TASK DIRECTIONS
Please make an exact copy of the lines from the one holding "How do I perform: Click" through the end of the data, both ends included, with no pictures.
○ ○ ○
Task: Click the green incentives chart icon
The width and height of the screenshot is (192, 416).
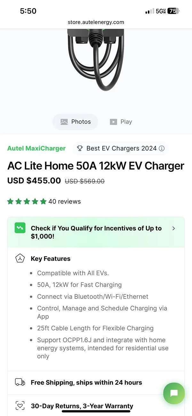Action: coord(20,228)
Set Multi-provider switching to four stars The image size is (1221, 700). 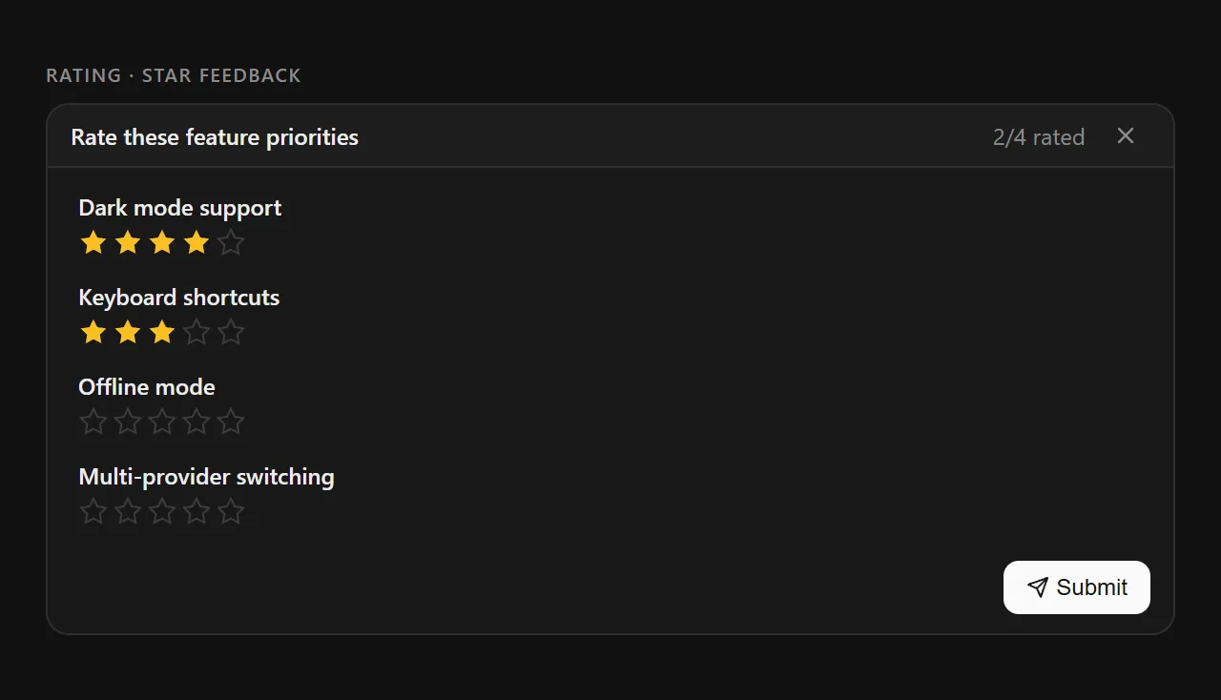[197, 512]
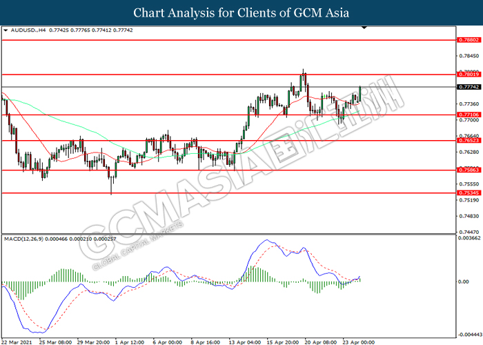The height and width of the screenshot is (345, 483).
Task: Click the 0.76523 red price tag
Action: tap(468, 140)
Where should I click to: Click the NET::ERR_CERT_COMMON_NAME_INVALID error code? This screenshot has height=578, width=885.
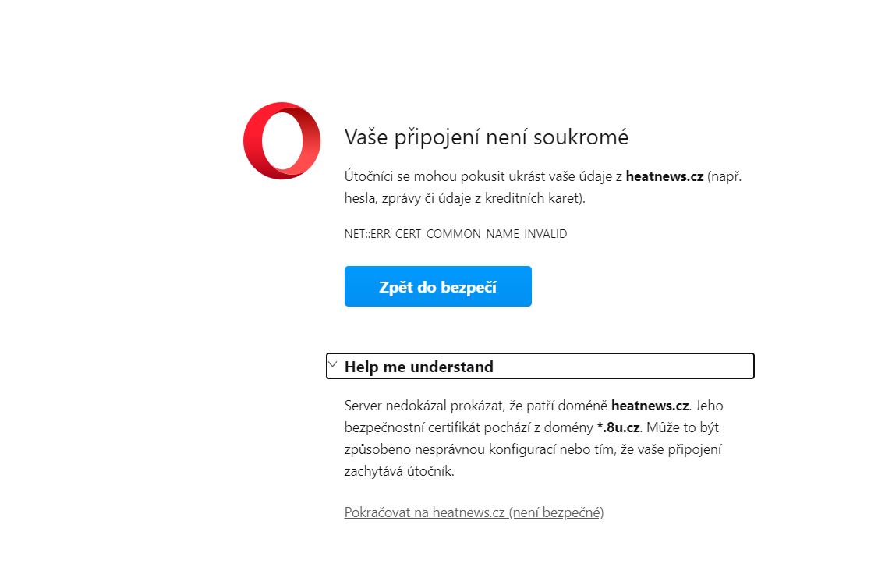click(x=455, y=234)
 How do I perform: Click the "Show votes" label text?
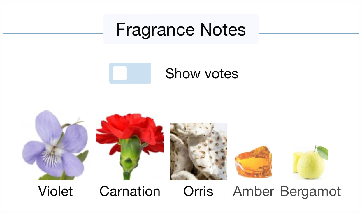point(202,74)
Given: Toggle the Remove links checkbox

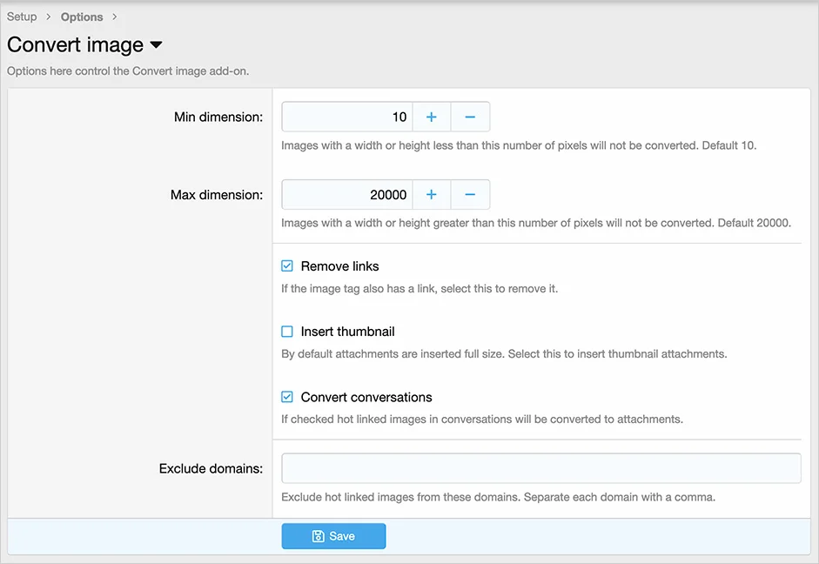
○ ○ ○
PROBLEM SOLUTION
 How do I perform: Click the "Show votes" label text?
point(202,74)
Given: Toggle the Remove links checkbox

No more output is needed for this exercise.